This 28-year-old open-source Windows alternative can finally run Half-Life 2

This 28-year-old open-source Windows alternative can finally run Half-Life 2


Summary

  • ReactOS can now run Half-Life 2. This news comes 30 days after the team behind the OS got Half-Life running.
  • The game seems to play smoothly on a GTX 960 using Nvidia 368.1 legacy driver and Sound Blaster Audigy drivers.
  • ReactOS has been in development for two decades, but it’s still considered to be in an alpha state.

Just a month ago, ReactOS, an open-source Windows effort, got Half-Life up and running, and only 30 days later the operating system is now compatible with Half-Life 2 (via Phoronix).

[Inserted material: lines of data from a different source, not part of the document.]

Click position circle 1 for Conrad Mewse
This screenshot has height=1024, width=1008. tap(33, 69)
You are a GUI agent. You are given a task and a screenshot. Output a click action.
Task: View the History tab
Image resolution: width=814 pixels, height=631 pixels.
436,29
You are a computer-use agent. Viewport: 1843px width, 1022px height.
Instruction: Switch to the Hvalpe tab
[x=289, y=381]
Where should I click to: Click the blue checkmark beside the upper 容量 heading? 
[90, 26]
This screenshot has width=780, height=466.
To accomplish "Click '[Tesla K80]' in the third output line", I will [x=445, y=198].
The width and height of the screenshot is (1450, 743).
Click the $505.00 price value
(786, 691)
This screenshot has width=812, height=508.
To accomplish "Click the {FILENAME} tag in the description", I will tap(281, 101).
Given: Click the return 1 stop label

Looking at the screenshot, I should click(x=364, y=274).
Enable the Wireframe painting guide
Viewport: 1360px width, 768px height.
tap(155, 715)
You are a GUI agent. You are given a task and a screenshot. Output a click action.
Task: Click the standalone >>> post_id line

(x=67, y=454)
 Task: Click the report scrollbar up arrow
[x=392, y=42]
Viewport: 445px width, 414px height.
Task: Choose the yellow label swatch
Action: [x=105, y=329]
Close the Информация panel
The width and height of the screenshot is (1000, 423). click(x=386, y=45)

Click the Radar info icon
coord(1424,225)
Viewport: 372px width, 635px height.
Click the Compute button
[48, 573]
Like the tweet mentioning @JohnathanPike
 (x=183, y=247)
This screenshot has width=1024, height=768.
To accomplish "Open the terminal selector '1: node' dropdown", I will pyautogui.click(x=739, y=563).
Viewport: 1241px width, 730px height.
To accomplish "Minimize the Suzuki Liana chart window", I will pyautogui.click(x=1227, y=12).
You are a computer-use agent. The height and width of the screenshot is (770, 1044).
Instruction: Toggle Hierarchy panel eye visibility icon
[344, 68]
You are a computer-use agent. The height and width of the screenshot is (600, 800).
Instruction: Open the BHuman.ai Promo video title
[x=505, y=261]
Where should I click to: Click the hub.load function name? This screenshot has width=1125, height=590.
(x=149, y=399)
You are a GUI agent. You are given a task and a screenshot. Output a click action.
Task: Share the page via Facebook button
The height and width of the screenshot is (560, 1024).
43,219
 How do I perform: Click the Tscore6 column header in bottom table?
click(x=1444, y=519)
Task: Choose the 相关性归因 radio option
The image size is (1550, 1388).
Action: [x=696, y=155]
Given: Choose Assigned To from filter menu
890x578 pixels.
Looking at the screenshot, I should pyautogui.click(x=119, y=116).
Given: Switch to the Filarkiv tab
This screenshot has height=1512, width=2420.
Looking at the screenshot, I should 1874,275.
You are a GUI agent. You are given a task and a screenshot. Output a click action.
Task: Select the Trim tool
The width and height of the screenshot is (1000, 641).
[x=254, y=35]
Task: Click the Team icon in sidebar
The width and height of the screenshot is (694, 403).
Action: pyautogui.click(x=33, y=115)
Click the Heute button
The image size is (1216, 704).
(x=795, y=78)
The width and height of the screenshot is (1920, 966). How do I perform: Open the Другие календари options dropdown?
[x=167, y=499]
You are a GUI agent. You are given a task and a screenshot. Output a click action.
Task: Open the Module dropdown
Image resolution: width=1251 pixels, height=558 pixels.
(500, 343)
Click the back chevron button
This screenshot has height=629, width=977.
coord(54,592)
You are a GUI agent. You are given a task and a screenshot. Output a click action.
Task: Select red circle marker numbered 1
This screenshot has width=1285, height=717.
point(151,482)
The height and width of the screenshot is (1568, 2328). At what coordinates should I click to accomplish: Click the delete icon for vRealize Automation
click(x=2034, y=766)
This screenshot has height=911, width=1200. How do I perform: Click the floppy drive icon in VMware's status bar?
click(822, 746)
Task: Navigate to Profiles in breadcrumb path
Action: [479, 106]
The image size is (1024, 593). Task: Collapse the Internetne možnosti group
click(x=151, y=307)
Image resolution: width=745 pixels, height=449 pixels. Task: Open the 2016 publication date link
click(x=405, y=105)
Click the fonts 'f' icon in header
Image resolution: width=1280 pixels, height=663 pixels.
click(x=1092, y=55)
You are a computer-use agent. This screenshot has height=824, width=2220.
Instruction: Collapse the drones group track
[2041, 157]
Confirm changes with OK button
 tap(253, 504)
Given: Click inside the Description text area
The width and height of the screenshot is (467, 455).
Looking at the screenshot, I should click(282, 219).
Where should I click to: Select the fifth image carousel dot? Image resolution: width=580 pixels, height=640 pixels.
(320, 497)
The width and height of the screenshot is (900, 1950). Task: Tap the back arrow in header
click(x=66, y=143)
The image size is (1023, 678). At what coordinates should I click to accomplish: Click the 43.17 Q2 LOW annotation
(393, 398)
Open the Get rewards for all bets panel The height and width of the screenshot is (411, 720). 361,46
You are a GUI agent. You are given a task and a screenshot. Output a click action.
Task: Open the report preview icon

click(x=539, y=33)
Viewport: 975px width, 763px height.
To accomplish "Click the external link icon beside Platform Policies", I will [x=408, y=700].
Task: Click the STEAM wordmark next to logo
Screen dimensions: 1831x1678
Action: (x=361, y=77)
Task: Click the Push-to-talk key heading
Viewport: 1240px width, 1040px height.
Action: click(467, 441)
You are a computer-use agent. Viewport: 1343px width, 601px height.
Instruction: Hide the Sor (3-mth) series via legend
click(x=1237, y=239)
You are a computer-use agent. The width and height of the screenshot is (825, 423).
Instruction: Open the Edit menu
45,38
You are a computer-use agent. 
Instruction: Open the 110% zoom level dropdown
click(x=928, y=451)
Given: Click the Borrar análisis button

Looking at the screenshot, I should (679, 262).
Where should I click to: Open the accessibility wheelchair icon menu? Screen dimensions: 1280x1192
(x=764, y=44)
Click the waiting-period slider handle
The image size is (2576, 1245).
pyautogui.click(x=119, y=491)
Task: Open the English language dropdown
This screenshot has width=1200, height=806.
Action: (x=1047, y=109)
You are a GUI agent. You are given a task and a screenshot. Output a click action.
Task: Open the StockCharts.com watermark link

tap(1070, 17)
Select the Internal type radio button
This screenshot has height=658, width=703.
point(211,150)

Back in early June, the team behind ReactOS revealed Windows software game/app and driver binary compatibility with Half-Life running on an Intel Sandy Bridge-era desktop with Nvidia GeForce 8400GS GPU. Fast-forward a few weeks, and ReactOS has shown off Half-Life 2 running on the operating system on a PC powered by a GeForce GTX 960 GPU with Nvidia’s 368.1 legacy Windows driver, alongside Creative Sound Blaster Audigy Windows drivers. The project comes courtesy of @AotorHibiki (check out the video of the game in action below).

Valve’s FPS seems to run great on ReactOS

This is the second time Half-Life 2 has popped up in the news recently

Based on the YouTube video of the 21-year-old game in action, it seems to run very smoothly on the Windows binary-compatible alternative OS. For those who are unaware, ReactOS is a free, open-source operating system designed to work with Windows drivers and software without requiring you to use Microsoft’s operating system.

It’s an effort to build a Windows-compatible OS from scratch that isn’t based on Linux or tied directly to Microsoft’s code. It also aims to natively implement Windows NT architecture. ReactOS is still officially in alpha after roughly 28 years of development, which even by open-source OS standards, is a really long time.

Earlier this month, we reported that Half-Life 2 is now playable in a browser thanks to a three-month project from a teenager. The browser-based version of the first-person shooter is based on the code that powered a similar browser-based port of Portal.